Phillips lauded the city’s efforts but stopped short of giving a funding guarantee.
“Certainly Medicine Hat has projects in the queue and they’ve been deferred (for funding), but certainly not rejected.”
She said this year the province received $274 million in grant applications for about $35 million in available money.
The ACRP provides about $50 million per year for flood funding, though Phillips said more could be added when federal co-pay infrastructure programs become clear.
At Monday’s announcement, Cypress County Reeve Darcy Geigle said rebuilding the Veinerville station on higher ground and further east will help ensure drinking water keeps flowing during another flood.

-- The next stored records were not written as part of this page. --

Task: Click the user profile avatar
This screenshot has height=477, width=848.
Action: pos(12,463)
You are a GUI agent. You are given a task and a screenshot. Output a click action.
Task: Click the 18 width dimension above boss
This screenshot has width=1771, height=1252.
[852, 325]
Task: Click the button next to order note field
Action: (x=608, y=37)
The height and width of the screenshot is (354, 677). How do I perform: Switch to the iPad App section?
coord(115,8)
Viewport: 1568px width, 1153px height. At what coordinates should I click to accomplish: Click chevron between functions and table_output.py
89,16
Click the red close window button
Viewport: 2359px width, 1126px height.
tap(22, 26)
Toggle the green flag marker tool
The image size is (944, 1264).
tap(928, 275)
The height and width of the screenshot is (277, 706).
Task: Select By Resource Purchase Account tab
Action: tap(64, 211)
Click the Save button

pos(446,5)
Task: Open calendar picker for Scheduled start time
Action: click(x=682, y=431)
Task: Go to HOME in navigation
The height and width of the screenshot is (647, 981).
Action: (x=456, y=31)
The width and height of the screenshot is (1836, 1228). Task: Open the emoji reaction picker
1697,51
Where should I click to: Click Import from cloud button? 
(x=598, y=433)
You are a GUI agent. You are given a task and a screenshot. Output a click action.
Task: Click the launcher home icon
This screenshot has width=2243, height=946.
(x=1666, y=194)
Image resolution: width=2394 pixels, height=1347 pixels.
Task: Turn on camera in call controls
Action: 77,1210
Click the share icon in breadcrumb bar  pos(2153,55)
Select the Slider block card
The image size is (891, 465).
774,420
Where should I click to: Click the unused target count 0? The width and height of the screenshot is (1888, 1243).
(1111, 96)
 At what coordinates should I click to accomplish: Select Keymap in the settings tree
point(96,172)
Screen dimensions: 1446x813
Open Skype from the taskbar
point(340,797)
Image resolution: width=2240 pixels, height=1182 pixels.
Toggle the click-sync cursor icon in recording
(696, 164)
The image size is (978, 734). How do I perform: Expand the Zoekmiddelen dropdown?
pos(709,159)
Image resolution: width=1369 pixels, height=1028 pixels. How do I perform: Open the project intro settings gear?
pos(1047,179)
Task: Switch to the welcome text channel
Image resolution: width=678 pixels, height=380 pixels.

“It’s been hit a number of times over the last 10 years,” said Geigle, adding it could also aid water co-op expansion east of the city limits when it’s built, possibly in 2018.
The current station, located near Ross Creek, suffered broken lines during floods in 2010 and 2013. Because of the location, repairs had to wait until water subsided, which left about 80 residences in Veinerville without any water service.
In Medicine Hat, the Unit 12 intake, which services both the water and power plants, remained operational during the 2013 flood but filled up with sediment, and needed to be cleared afterwards.
Utilities commissioner Cal Lenz said advanced engineering will likely be completed in the fall. Final budget estimates could be known at that time.
The Seven Persons Creek will be the subject of $221,000 in watershed resiliency and restoration grant funding. Local group SEAWA hopes to restore and strengthen 10 kilometres of shoreline that winds up in Medicine Hat.
SEAWA head Stuart Murray says a better managed creek improves safety and water quality for rural and city residents.
“We will work with landowners to see what can be done,” said Stuart.
Phillips said planning for drought is as important as planning for floods.
“We’re seeing stewardship efforts up close,” said Phillips. “These would be easy projects to cut … but they are the kinds of projects that move us forward. It’s really important not to lose that stewardship ethic.”